**Task item**.
Beginning with the line that holds "Screenshot is 1005x2576." in the data below, give again every line through the one that holds "California Consumer Privacy Act (252, 2319)", exactly as written.

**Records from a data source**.
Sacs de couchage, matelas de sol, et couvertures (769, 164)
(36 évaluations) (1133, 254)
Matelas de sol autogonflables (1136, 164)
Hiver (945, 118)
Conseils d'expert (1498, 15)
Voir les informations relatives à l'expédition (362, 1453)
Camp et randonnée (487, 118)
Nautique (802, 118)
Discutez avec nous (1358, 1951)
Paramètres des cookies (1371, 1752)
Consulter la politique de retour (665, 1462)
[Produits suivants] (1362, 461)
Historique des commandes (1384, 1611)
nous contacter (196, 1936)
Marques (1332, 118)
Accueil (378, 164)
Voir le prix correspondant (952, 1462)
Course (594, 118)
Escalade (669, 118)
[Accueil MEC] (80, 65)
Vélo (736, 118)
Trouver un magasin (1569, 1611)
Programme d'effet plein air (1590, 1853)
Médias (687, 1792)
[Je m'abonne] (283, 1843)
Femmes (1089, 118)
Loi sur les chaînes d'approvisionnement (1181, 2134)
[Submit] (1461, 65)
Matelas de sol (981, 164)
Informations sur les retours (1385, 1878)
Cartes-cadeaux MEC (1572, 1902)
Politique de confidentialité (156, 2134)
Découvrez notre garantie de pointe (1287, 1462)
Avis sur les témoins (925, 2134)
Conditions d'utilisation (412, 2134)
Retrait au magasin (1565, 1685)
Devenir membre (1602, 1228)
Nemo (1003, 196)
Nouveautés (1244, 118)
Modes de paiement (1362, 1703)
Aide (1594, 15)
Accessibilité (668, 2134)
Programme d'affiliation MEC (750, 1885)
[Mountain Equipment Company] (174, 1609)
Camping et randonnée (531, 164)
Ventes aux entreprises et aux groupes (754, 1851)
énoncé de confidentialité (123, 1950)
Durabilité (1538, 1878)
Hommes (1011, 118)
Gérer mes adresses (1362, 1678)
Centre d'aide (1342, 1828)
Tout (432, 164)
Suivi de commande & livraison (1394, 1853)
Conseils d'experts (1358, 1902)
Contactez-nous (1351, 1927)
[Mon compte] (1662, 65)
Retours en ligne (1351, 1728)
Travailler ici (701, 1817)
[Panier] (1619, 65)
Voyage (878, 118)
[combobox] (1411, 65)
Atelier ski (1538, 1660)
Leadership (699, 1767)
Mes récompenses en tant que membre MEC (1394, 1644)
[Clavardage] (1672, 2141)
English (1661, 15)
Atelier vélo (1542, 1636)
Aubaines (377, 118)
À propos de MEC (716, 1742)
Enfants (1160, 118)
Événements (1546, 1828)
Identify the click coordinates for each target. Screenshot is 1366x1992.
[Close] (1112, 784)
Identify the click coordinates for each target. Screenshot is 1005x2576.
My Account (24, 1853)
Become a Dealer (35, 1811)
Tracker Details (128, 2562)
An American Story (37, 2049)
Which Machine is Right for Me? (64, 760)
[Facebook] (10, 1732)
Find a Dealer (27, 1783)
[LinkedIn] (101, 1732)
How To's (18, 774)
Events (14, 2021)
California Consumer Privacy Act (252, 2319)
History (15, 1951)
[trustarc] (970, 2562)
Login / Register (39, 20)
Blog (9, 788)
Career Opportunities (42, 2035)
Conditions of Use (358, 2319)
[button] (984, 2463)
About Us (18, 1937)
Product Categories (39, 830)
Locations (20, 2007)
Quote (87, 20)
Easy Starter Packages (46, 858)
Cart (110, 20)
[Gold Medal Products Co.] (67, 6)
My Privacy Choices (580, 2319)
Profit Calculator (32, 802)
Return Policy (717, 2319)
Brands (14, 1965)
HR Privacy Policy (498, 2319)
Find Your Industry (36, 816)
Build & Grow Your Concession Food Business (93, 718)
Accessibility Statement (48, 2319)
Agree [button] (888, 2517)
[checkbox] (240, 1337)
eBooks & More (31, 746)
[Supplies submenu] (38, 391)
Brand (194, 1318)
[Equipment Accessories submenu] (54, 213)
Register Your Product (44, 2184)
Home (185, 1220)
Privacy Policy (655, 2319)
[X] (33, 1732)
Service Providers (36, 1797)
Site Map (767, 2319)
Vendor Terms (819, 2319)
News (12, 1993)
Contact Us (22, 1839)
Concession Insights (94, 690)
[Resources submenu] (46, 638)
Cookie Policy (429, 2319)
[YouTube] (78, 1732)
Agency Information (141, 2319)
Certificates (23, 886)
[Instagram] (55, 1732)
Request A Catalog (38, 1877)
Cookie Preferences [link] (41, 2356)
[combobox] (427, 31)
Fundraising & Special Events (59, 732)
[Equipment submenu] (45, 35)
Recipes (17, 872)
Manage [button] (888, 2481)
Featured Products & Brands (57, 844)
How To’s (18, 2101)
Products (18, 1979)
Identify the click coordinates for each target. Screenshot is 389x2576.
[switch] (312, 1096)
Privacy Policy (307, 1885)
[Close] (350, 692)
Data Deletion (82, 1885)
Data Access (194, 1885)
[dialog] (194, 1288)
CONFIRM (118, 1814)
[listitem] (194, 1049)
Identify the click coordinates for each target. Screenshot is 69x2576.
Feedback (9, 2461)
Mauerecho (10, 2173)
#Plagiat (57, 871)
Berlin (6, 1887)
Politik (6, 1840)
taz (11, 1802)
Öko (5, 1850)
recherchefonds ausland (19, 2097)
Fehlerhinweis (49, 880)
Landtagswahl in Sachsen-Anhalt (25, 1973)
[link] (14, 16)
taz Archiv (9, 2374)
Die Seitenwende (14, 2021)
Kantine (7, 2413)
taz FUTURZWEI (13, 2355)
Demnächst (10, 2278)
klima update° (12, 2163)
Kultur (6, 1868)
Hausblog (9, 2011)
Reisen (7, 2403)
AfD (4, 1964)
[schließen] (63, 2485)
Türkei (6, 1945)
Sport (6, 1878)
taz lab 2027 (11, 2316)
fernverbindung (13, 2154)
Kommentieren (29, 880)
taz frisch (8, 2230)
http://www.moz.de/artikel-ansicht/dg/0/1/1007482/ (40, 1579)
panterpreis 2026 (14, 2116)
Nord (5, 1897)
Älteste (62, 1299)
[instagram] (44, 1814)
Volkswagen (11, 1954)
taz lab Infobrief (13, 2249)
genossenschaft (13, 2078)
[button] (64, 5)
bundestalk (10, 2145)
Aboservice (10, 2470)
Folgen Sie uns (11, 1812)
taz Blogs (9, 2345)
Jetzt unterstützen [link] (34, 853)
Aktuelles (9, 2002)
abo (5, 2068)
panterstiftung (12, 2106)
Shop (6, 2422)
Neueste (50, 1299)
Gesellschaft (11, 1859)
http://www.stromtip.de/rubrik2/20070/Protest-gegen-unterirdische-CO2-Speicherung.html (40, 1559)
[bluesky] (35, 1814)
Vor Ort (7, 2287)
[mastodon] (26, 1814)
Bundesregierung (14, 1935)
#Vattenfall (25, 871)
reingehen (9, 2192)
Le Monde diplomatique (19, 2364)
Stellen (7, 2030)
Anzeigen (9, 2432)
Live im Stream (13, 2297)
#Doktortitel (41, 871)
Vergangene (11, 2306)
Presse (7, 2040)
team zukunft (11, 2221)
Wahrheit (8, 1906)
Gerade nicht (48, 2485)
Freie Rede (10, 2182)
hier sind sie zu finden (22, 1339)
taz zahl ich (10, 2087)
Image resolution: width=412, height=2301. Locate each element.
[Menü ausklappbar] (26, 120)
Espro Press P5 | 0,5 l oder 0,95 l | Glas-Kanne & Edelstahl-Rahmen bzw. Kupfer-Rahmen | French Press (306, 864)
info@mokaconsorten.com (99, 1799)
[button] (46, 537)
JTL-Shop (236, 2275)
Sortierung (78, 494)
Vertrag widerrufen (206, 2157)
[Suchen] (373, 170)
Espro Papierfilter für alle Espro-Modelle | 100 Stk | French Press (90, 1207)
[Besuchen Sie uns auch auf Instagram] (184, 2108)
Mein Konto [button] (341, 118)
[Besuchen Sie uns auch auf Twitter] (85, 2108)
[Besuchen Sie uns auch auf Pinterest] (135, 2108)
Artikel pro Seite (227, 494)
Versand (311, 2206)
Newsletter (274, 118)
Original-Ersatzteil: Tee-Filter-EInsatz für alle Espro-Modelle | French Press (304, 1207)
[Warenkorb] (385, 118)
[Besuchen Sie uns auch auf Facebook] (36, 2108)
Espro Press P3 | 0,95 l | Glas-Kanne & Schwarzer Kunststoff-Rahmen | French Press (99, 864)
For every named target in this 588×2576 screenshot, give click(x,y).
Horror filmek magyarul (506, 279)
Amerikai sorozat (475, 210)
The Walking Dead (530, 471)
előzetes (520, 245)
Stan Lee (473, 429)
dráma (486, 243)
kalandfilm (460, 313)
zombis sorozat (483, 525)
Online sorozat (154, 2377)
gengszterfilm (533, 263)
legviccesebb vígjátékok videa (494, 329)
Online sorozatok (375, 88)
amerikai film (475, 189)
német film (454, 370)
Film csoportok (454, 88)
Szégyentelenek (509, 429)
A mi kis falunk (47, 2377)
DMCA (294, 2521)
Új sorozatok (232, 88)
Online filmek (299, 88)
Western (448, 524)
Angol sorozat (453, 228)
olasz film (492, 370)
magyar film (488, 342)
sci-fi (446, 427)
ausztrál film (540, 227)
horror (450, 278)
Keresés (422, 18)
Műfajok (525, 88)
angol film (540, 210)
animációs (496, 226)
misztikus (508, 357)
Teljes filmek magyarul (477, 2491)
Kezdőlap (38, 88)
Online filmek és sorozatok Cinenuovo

**Response**.
Identify the click coordinates for each target. Screenshot is 1005x2576.
My Account (24, 1853)
Become a Dealer (35, 1811)
Tracker Details (128, 2562)
An American Story (37, 2049)
Which Machine is Right for Me? (64, 760)
[Facebook] (10, 1732)
Find a Dealer (27, 1783)
[LinkedIn] (101, 1732)
How To's (18, 774)
Events (14, 2021)
California Consumer Privacy Act (252, 2319)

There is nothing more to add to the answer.